Several months ago I wrote about being disowned. Growing up, I was often the one singled out whenever rage exploded. And beat. Then ignored. Months passed before my presence was acknowledged and I was a member of the family again. There was a price to pay for anyone who didn't participate in the silent treatment. My sister snuck food out to me when I was dragged to the door and put out in my pajamas, for some infraction on a Saturday morning. Rage seemed to simmer on days when the outlet of work wasn't available. Unfortunately, my sometimes-rescuer worked two jobs, probably as his own escape, and didn't have enough of a voice to stop the madness.

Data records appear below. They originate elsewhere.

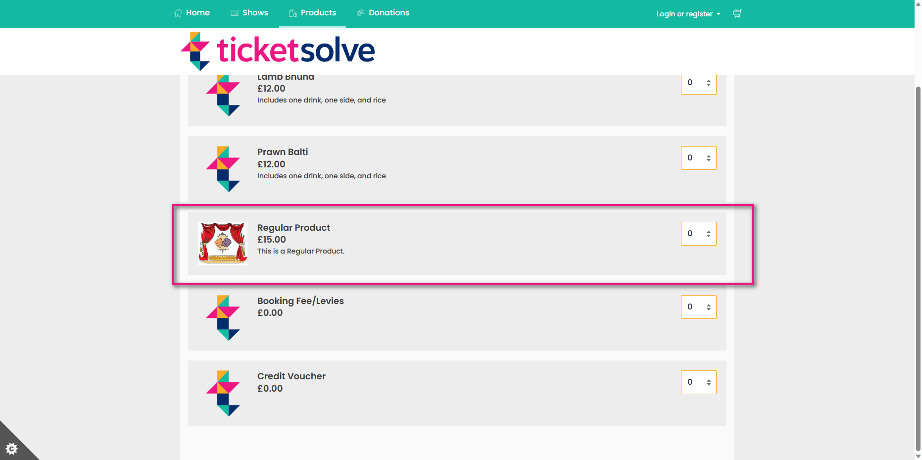
Task: Switch to the Products tab
Action: (x=318, y=12)
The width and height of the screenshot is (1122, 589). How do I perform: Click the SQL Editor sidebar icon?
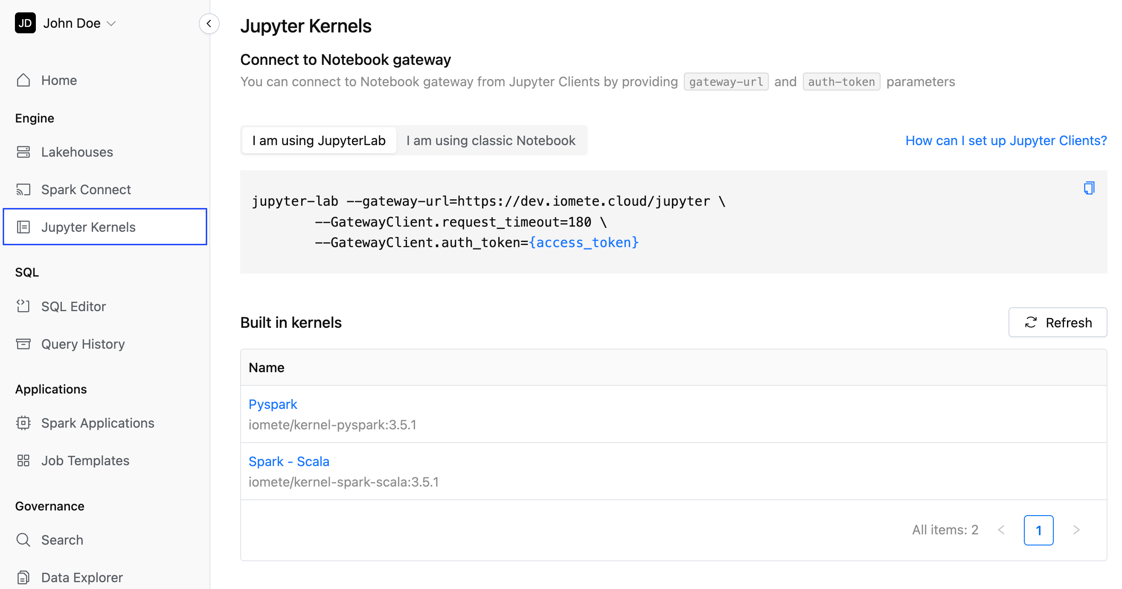pyautogui.click(x=22, y=305)
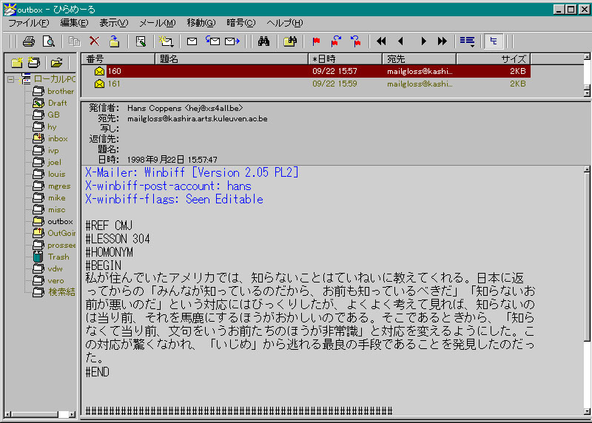This screenshot has height=423, width=592.
Task: Sort the message list by the 日時 column
Action: click(345, 59)
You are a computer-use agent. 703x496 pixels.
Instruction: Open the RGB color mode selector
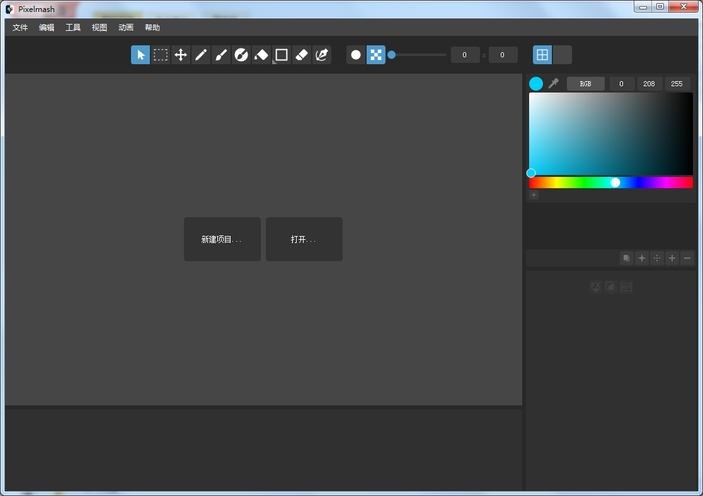tap(586, 83)
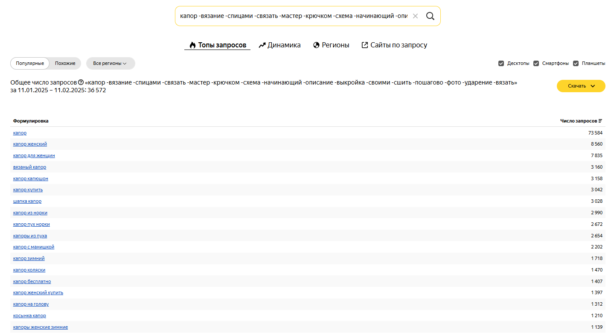Select the Популярные queries option

click(30, 63)
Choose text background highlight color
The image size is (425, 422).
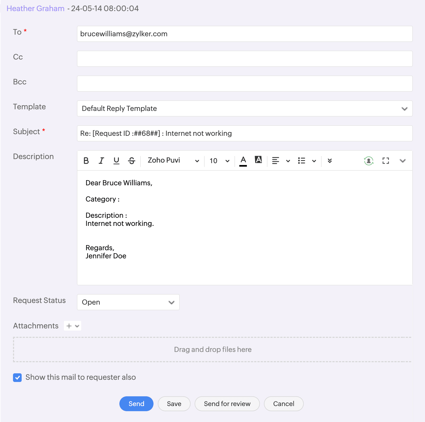(258, 160)
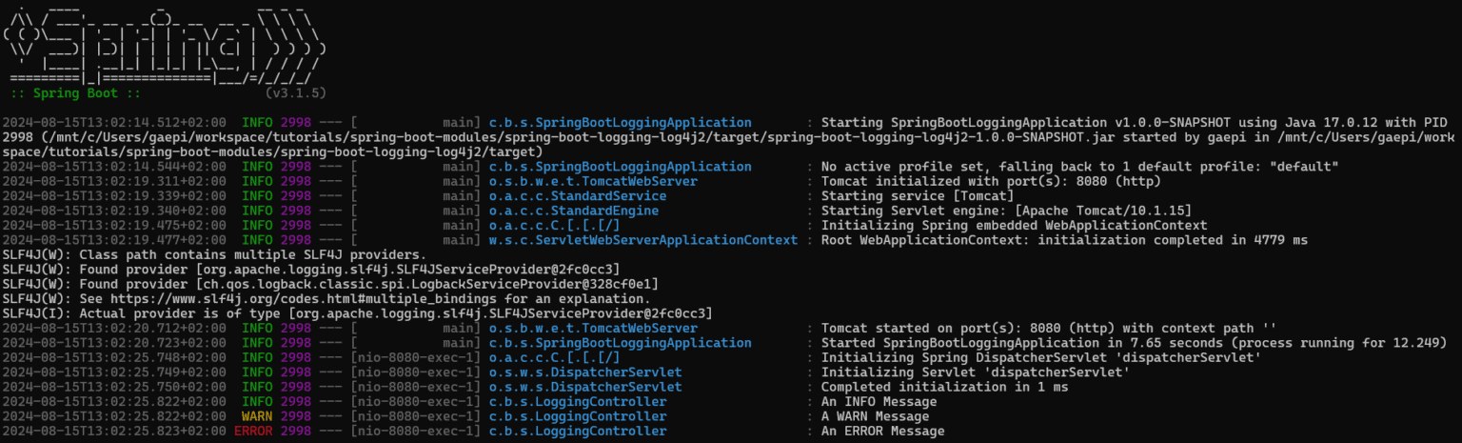Click the red ERROR log level label
Viewport: 1462px width, 443px height.
click(x=253, y=432)
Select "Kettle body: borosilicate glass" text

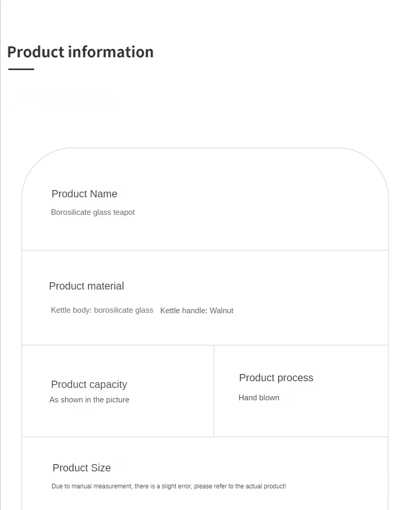tap(102, 310)
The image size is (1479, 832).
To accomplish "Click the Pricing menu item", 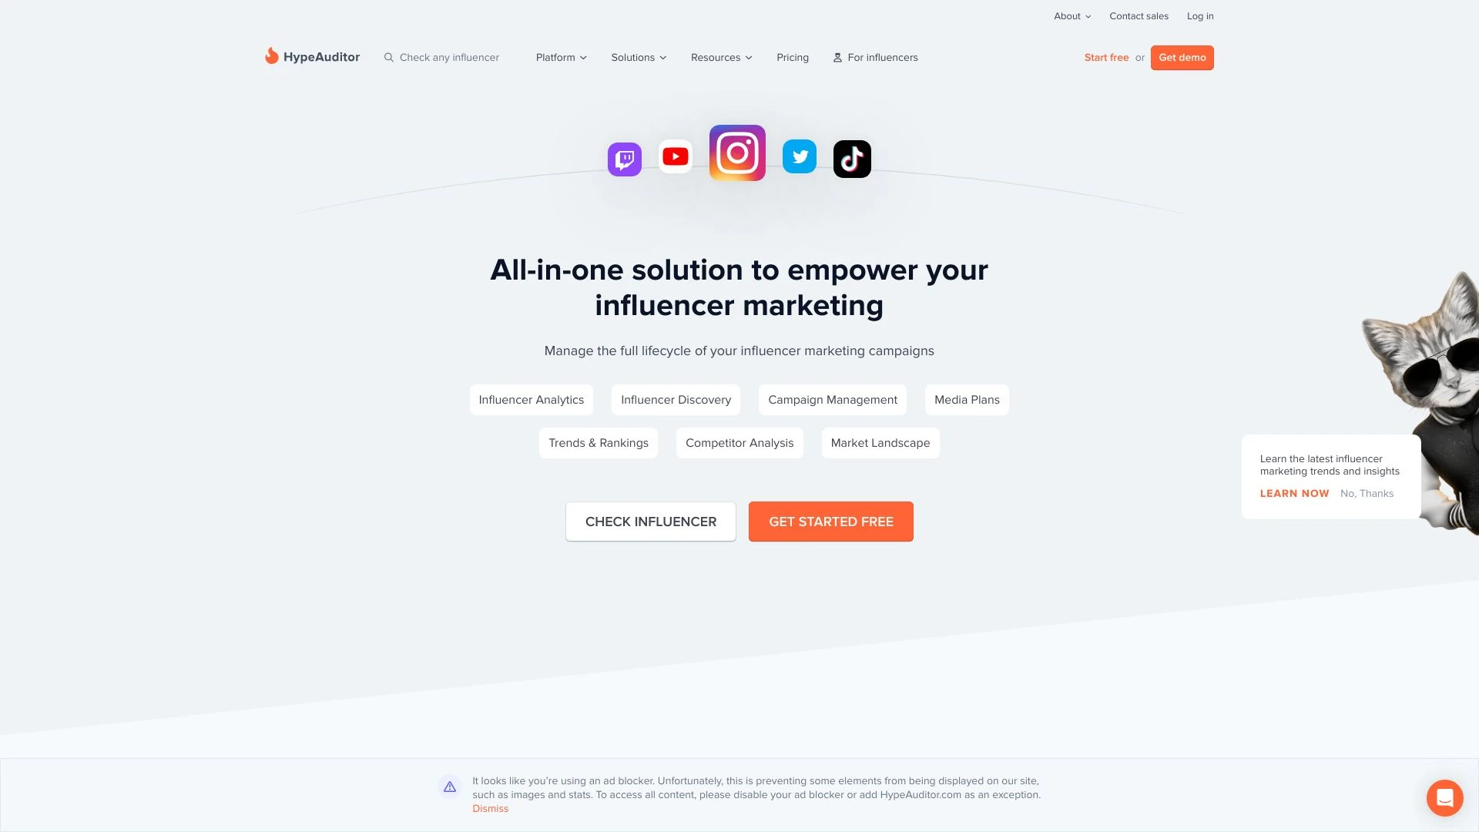I will [793, 57].
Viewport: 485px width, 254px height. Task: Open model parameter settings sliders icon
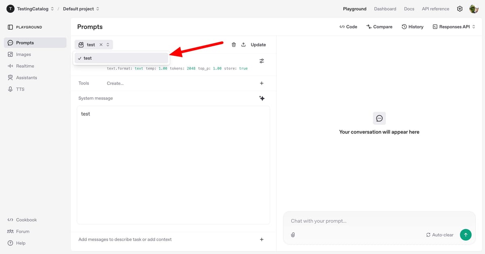(261, 61)
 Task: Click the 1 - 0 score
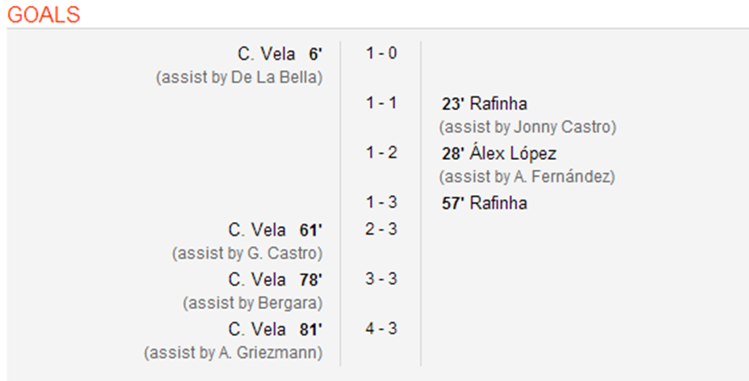click(381, 53)
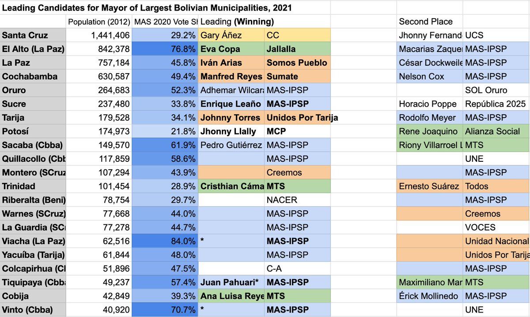Click the Iván Arias cell

click(x=231, y=63)
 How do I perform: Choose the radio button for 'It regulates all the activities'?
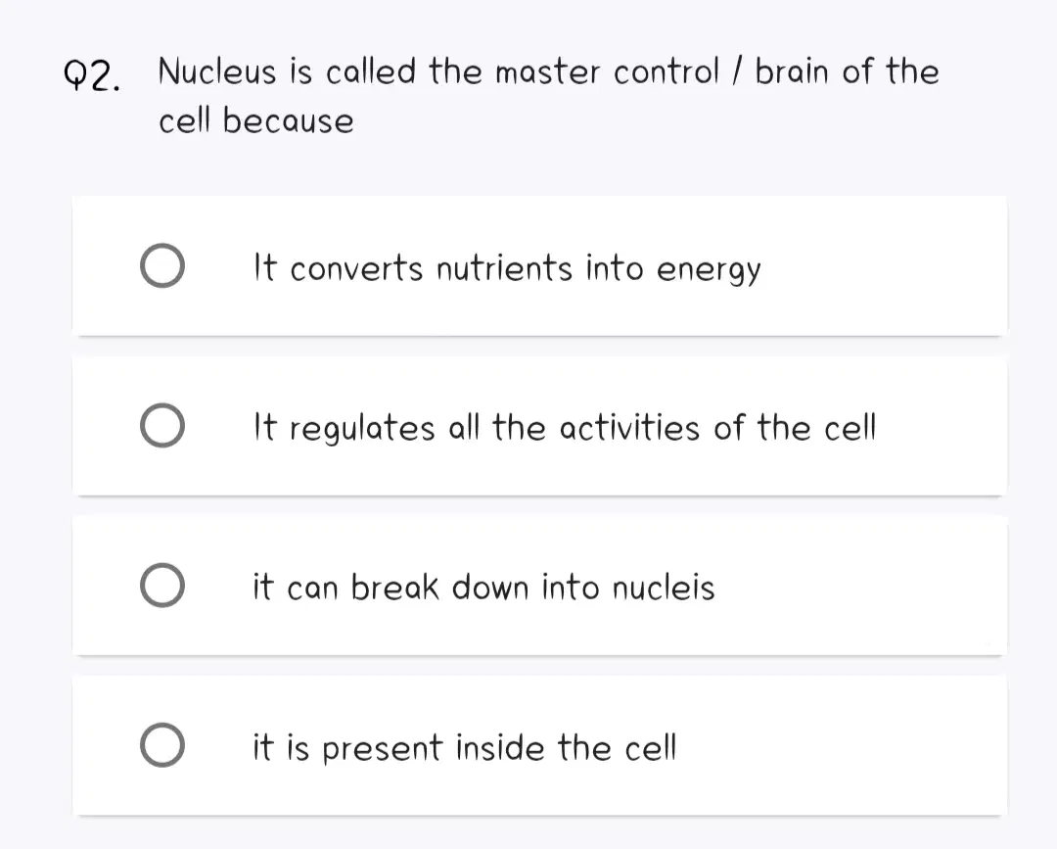pyautogui.click(x=162, y=426)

My sister sent me a poem she'd recently written as part of a class she's taking. I can barely describe the impact it's had on me. I realized that for the first time, I am not alone on the outside of the family. She has been banished as well. And understands what I've gone through.
We are here to help one another continue to heal and grow. To unveil the gifts, talents, possibilities and potential that we have to offer. To celebrate the beauty of the women we've grown into from the inside out. To love one another freely and without repercussion. Sisters. Too long torn apart by the jealous rage that demanded all the attention and the lies told to keep us separate. Rage is a hurting person who continues to lash out.
Sisters. Determined to live with integrity and courage, to embrace joy and express love. Sisters. With strong voices and peace in our hearts. Her poem, below, references so much family history and tragedy - perhaps one day I'll be able to share more. My husband once said that it'd make an amazing book or movie. Beyond the stories and more importantly, my focus is on the God that transcends every experience. His Love that never wavers, His touch that always heals. His Word that comforts and is Truth. He's here with us.
With fluid grace she danced the histories of samurais and geishas
as she hid the shame of her sister's Yakuza.
She painted her face with the triumphs of her daughters
and tucked away the shames her daughters reflected within.
She withers in her created sacrifice,
blind as her daughters conquer the world.
Her stew of self loathing and regrets still emits the scents
of our rich history.
As the cherry blossoms fall,
the memories of the flowering tree live on...
and her legacy, the myriad of beauty and disease,
continues.
3 comments:
Isa 61:3 "To grant those who mourn in Zion, Giving them a garland instead of ashes, The oil of gladness instead of mourning, The mantle of praise instead of a spirit of fainting. So they will be called oaks of righteousness, The planting of the LORD, that He may be glorified." You indeed gloriy him, sweet one! Fondly, Linda Crabtree
"I am woman, hear me roar" doesn't seem to convey strongly enough the emergence of our voices after so long...I look forward to this parallel journey in conquering the world with our ovaries.
Audre Lorde said, "Your silence will not protect you" and our voice is going to rock this world.
Aren't sisters wonderful?! I don't know where I would be without mine to help support me, and me for her. :) You are truly blessed to have one, an understanding one at that!!!